=== Written exercise ===
Report every line of the records below that contains the string "screenshot", matching case exactly.

=== Given records ===
— Start —

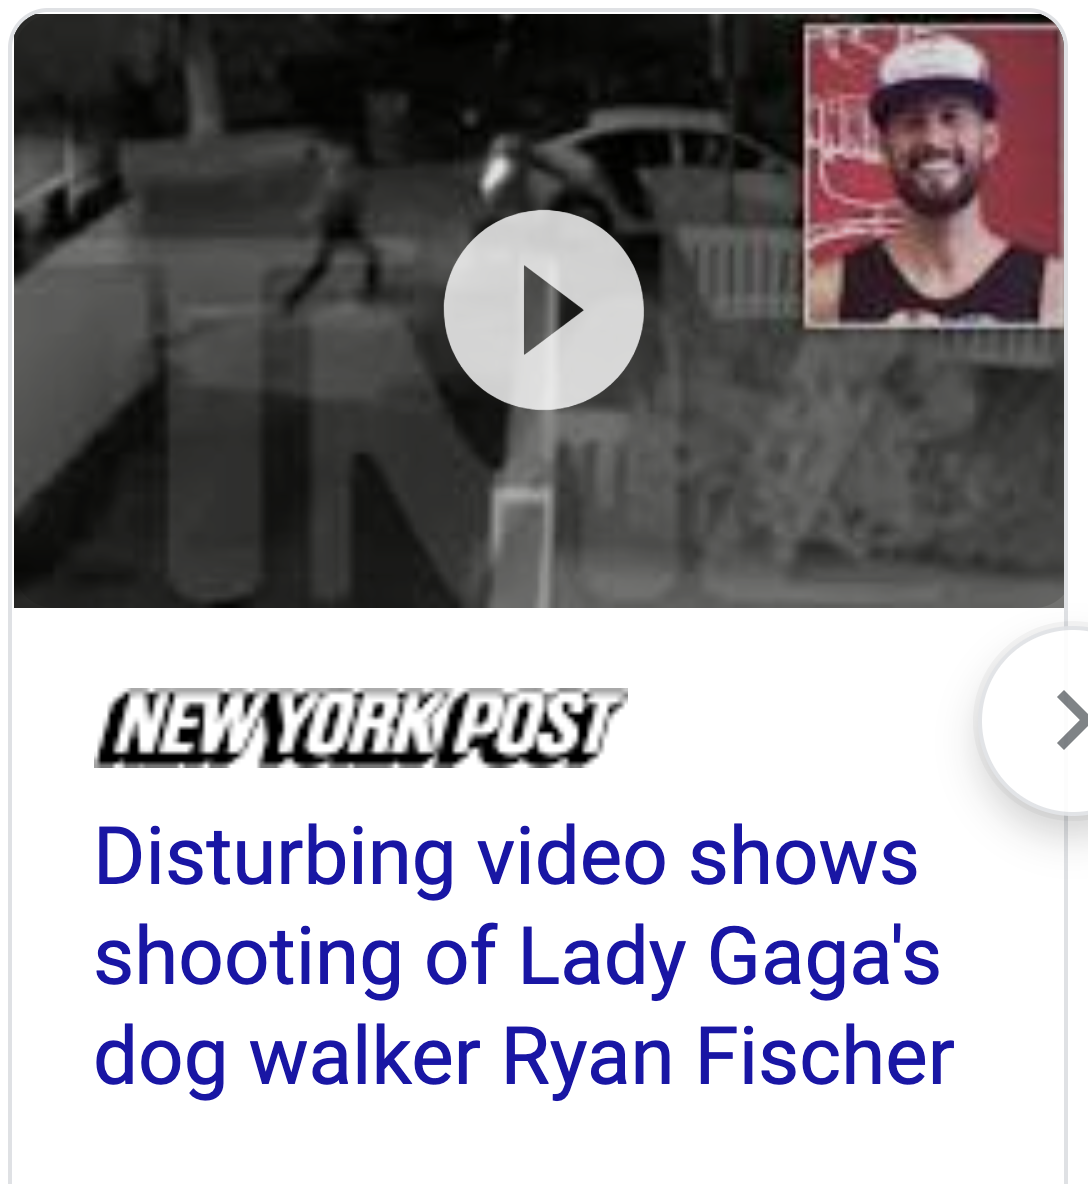Play the New York Post video
The width and height of the screenshot is (1088, 1184).
pos(544,310)
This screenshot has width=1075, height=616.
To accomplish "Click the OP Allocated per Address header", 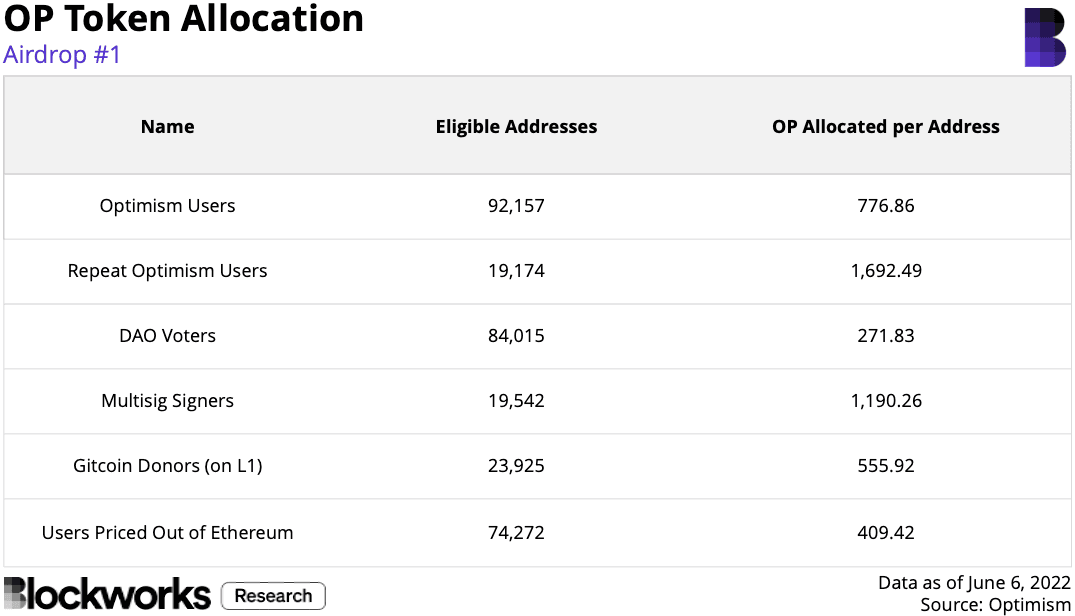I will pyautogui.click(x=886, y=127).
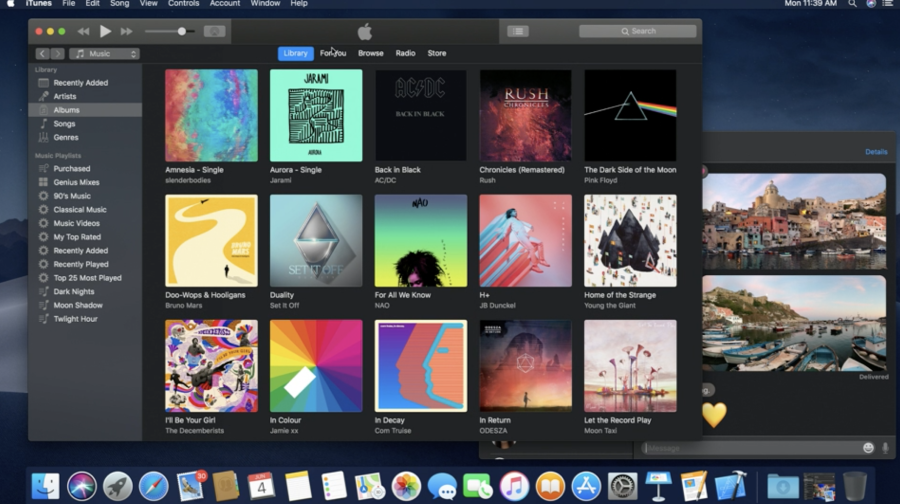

— End —

=== Expected answer ===
The width and height of the screenshot is (1088, 1184).
This screenshot has width=1075, height=616.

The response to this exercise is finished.